For the last ten years, I worked for a health center that serves several underserved populations: the gay and lesbian community, HIV positive patients, and patients that lack sufficient health care. Over that time, we have built a complex and extensive information system to help support the mission of the organization.
This series is about how technology can be integrated into the delivery of health care, and the problems that come up along the way in getting the technology to work. I suspect that technology causes suffering for some in spite of our best efforts to the contrary. But our purpose in implementing technology is to reduce suffering by passing repetitive tasks to the computer while increasing the amount of time available to people to do what they are good at (like doctoring, lawyering, and so on). Within healthcare, automation can also reduce patient suffering by reducing errors (for example, by ensuring accurate prescriptions, or reducing the number of times the same data must be entered into systems that support patient care), which should improve the quality of care that patients receive from their physicians. When used properly, technology should also bring relevant knowledge to the user as they are doing their job (by making negative drug interactions known to a prescriber, for example).
But technology can cause trouble for users that were perfectly happy with their paper documents. The transition to an electronic system from paper can be tricky; moving from one computer system to a newer one can also pose real challenges. This series is meant to help technologists and users out there in the world to avoid some of the common pitfalls with technology as both start full steam in implementing health IT to take advantage of the incentives in the ARRA.

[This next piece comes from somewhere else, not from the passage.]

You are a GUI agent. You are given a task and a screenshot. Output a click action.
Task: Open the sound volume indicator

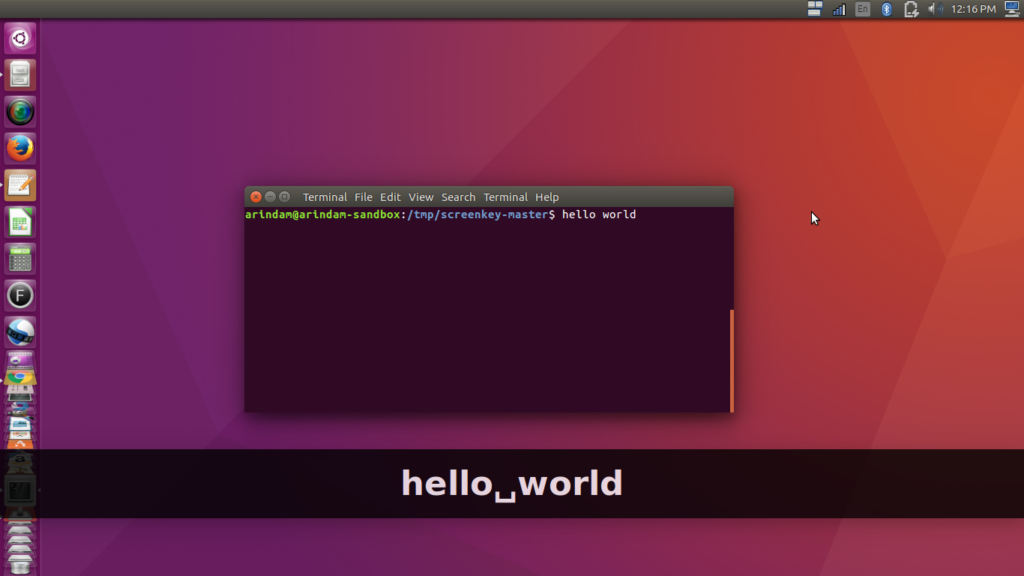tap(935, 9)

This series is also about the place where the rubber of our lofty humanitarian and economic goals meet the road of personality disorders, unreasonable expectations, and inefficiency – which is to say the path to get a computer system working for the people that will ultimately use it. For the technologist, I do not think you can avoid the road (there are not yet helicopters in the arena of health IT implementation – though one day there may be), but you may at least find some solace in the fact that you are not the only one to have traveled this path. For end users that might happen to read this book, you might perhaps recognize a peer or yourself in this book and gain some insight into why your IT staff always seem to grumpy.
While others have contributed to the subject matter, any mistakes in this series remain solely those of the author. Please feel free to contribute by making comments on the blog. And good luck to those of you implementing technology.